Noi pensiamo che i compagni del “Sindacato è un altra cosa” spesso dispongono di un potenziale che se liberato e indirizzato direttamente nella lotta contro i padroni potrebbe rappresentare un patrimonio prezioso per tutto il panorama del sindacalismo di classe e combattivo, ma che invece in molte occasioni si presenta agli appuntamenti di lotta già logorato e fiaccato da un’estenuante e interminabile lotta interna con l’opportunismo che assorbe gran parte delle energie di questi compagni: una lotta legittima e sacrosanta, ma che, bisogna ammetterlo, non ha modificato in maniera significativa i rapporti di forza interni alla Fiom, e ciò a causa dell’oramai evidente irriformabilità di un apparato che ha come unica sua ragion d’essere quella di preservare i propri spazi di potere e di manovra istituzionale con pratiche consociative che hanno oramai contaminato la sua stessa base operaia.
In determinati frangenti storici è la realtà oggettiva a porre gli uomini di fronte a un bivio: imboccare una strada o imboccarne un’altra, senza possibilità di soluzioni intermedie. Noi crediamo che oggi i compagni dell’opposizione in Cgil si trovano di fronte a un bivio simile, e ciò non certo per volontà di Landini e soci, bensì a causa del precipitare della crisi capitalistica su scala internazionale e del conseguente esaurimento di ogni ipotesi riformista e di ogni nostalgia concertativa: accettare, seppur in maniera “critica” e recalcitrante la compatibilità con l’attuale sistema di sfruttamento e di rapina dei proletari, oppure optare per la strada della rottura con questo sistema e le sue compatibilità.
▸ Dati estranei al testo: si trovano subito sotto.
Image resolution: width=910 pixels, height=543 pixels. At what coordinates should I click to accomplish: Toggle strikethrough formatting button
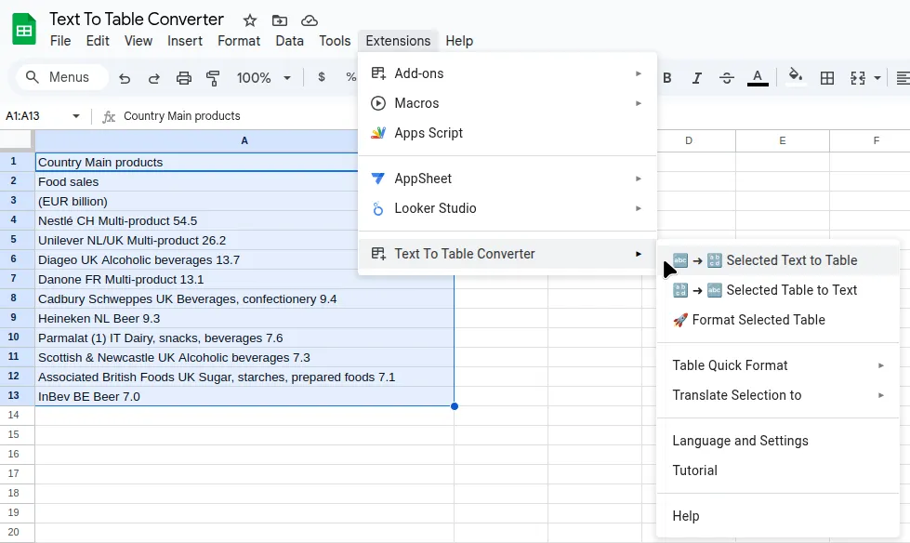coord(727,78)
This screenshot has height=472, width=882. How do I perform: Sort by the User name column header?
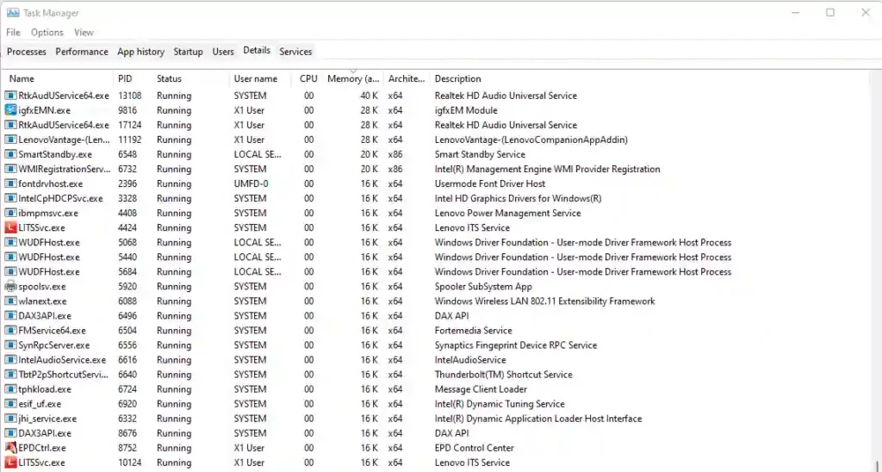(255, 78)
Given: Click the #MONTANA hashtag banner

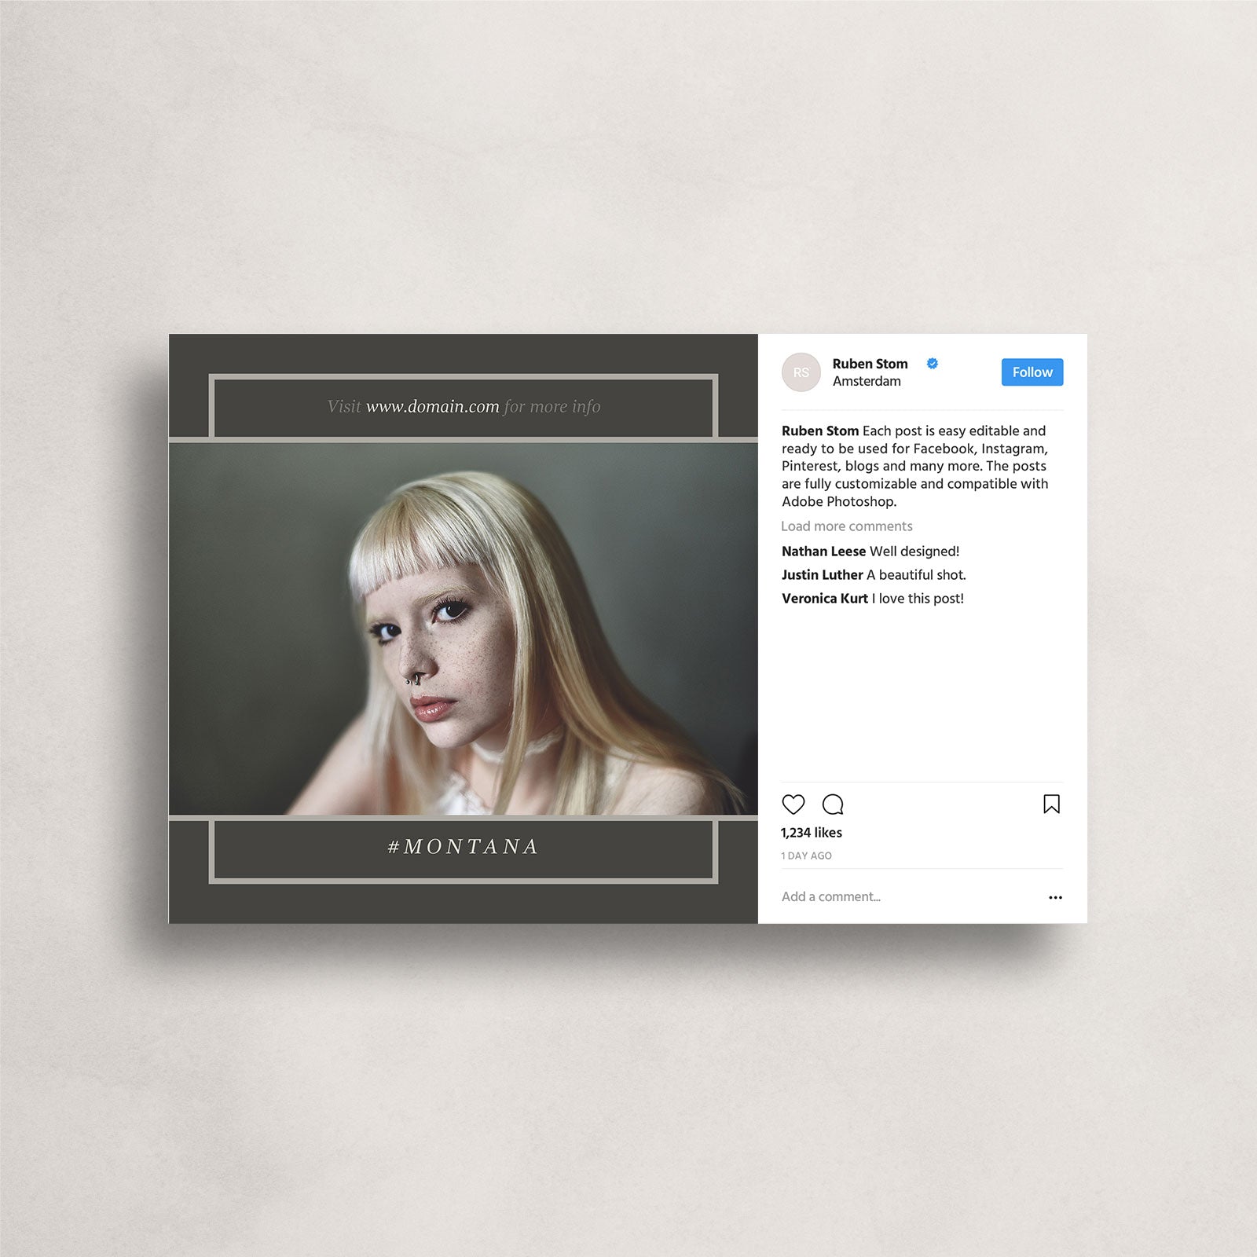Looking at the screenshot, I should coord(464,847).
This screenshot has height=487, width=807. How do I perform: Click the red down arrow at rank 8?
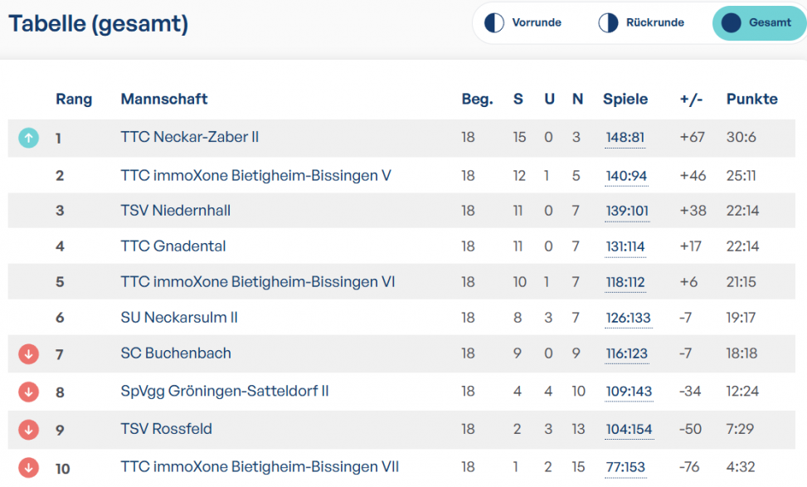29,392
La scelta dei delegati Fiat di Melfi e Termoli di non abdicare alle intimidazioni di Landini e rivendicare gli scioperi contro gli straordinari e i week-end lavorativi, li pone oggettivamente nel campo contrapposto e antagonista a quello dei padroni, e li collega idealmente a tutti quei percorsi di ripresa della lotta di classe ai quali, fin dalla nostra fondazione, partecipiamo con convinzione. Indipendentemente dai tempi e dalle forme della rottura con la Fiom landiniana a cui questi “delegati ribelli” saranno probabilmente costretti, la vera sfida é quella di invadere il campo nemico, fermare la sequela di sconfitte operaie, rispolverando le armi storiche della lotta operaia quali gli scioperi e i picchetti, offrendoli come strumenti concreti per milioni di proletari ridotti alla fame affinchè si pongano immediatamente sul terreno della lotta. In parole povere: bisogna rimettere in moto la strategia dello sviluppo di un vero sindacato di classe.
Come SI Cobas siamo, oggi come ieri, disponibili ad avviare un confronto aperto e un’azione comune con tutti coloro che si pongono in questa prospettiva!